La vida es eso - EDITORIAL
- Publicidad -

Llevo unas semanas en las que, literalmente, llego a todo derrapando –cuando llego–. Salir corriendo de una reunión para llegar tarde a la siguiente se ha convertido en rutina, contestar a una llamada tras otra mientras contesto emails en el ordenador ya es el pan de cada día. Llevo unas semanas en las que ya me levanto cansada y con dolor de cabeza. Días en los que se me olvida hasta cargar el móvil. Esta semana he creído perder mis gafas  –algo genial para una miope como como yo– como seis veces. Sí. Así es. Este cierre de año está siendo vertiginoso. Pero, de vez en cuando, hay que parar. Porque, al final, la vida es eso. La vida no solo es riesgo, trabajo y carreras. La vida también es pausa, la vida es silencio, la vida es disfrutar del olor del café recién hecho, la vida es reír a carcajadas, la vida es tantas cosas que a veces pasamos de largo intentando vivir al límite.

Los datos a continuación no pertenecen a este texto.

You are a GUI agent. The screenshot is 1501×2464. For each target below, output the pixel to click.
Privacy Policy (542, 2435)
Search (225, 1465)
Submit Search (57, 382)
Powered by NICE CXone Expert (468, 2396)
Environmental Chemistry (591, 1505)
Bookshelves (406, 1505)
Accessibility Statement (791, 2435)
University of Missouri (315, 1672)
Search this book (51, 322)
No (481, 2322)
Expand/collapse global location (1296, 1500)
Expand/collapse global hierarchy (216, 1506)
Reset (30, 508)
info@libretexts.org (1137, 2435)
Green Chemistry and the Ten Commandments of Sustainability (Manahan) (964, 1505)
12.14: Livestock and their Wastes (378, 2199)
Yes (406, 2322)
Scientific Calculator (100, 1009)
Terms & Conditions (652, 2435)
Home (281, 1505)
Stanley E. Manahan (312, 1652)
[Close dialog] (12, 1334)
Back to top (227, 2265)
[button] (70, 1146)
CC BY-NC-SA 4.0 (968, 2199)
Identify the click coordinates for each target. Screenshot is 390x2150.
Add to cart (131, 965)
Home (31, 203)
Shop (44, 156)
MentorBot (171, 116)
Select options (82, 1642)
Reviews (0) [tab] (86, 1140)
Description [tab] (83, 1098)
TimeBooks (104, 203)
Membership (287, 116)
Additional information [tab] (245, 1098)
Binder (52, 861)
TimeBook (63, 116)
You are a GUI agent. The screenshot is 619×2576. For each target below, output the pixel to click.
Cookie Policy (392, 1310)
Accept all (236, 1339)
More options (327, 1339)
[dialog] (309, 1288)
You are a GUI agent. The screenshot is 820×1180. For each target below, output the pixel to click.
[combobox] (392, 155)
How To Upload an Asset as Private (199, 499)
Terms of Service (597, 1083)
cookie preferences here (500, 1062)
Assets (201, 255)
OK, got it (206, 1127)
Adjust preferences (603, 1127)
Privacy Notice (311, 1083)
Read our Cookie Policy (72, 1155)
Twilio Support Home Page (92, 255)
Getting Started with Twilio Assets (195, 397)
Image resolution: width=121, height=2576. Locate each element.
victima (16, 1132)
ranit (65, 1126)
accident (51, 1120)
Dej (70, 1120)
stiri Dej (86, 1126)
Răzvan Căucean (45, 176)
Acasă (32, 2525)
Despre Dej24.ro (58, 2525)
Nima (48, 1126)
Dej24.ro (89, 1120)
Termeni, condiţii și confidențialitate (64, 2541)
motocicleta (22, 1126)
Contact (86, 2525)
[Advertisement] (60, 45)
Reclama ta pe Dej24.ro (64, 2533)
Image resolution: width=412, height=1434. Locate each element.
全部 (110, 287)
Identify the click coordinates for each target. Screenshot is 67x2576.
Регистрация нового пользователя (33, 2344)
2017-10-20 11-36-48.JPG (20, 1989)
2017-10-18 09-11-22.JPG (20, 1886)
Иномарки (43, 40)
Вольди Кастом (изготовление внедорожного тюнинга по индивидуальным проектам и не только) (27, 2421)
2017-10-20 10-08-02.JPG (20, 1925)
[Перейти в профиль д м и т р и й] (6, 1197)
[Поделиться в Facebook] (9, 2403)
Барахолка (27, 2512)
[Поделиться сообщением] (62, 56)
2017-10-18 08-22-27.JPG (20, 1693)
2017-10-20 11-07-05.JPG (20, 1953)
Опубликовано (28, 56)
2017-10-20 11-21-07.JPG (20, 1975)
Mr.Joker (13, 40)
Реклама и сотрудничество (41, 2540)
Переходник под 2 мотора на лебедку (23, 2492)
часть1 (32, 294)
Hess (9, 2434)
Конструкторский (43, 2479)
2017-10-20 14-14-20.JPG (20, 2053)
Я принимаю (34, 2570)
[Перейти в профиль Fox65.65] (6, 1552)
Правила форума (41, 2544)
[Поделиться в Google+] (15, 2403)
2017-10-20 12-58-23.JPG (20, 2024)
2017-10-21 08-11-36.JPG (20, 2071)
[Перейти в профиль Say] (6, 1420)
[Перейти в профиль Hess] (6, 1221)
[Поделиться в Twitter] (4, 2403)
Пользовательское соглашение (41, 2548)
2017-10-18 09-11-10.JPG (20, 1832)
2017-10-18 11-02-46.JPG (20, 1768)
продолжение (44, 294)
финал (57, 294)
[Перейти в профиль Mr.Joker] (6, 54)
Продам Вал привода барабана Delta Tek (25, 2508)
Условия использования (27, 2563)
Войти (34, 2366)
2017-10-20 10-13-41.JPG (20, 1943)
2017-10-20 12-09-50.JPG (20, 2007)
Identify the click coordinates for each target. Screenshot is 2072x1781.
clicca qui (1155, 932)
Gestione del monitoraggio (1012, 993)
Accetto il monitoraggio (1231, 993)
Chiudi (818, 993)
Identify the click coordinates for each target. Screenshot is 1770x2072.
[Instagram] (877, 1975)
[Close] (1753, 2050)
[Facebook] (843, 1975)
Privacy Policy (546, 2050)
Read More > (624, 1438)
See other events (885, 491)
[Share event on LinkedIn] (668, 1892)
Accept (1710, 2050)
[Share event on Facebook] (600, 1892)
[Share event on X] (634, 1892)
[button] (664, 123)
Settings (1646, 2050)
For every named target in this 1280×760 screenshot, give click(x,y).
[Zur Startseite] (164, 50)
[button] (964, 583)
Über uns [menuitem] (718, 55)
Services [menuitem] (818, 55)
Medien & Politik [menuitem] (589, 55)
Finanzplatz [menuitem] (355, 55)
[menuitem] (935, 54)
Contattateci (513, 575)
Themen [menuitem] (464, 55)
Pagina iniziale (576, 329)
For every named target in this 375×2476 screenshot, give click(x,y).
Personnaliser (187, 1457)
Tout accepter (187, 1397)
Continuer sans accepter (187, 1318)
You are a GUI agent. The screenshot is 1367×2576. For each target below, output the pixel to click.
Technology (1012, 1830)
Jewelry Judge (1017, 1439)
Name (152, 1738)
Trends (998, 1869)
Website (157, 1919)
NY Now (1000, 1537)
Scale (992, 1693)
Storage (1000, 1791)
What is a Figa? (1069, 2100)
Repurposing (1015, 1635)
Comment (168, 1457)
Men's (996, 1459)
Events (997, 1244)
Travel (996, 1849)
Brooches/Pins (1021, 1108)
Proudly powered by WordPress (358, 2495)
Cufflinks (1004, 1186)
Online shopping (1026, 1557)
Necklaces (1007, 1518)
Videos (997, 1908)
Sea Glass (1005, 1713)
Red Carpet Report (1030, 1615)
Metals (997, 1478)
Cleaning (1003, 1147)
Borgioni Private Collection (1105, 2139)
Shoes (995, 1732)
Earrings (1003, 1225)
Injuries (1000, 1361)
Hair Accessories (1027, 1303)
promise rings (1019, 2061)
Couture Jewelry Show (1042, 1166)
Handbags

Así que este viernes, tras haberme acostado casi a las cuatro de la mañana arreglando un ordenador y escribiendo artículos, haber hecho mi lista mental antes de dormir, haber madrugado, haber tenido una reunión y atendido a seis llamadas, decidí que tocaba vivir. Me subí al tacón, saqué el rojo de labios y me lié la manta a la cabeza.

Disfruté de una comida llena de risas con un gran equipo. Reí hasta dolerme la mandíbula. Bailamos, cantamos villancicos y reímos. Reímos mucho.

Luego, pese a ser una muerta viviente y llevar muchas horas sin parar, me fui de concierto con amigos. Coque Malla. En una sala perdida del mundo. Ya a Coca Colas y aguas, que el día había sido muy largo. Algún que otro foco me daba un fogonazo y me tiraba para atrás. Ya no me sentía ni los pies. Pero estaba feliz porque la vida, al final, es eso.

Ayer no tenía ni voz. Me levanté sintiéndome como si un camión me hubiese pasado por encima seis veces. Esta tarde me he tomado mi cuarto Gelocatil Gripe mientras disfrutaba de mi nueva manta polar y un espresso de esos que resucita a un muerto. Todo eso tras una siesta de domingo de las de más de media hora –bastante más–. Y sí. La vida también es eso.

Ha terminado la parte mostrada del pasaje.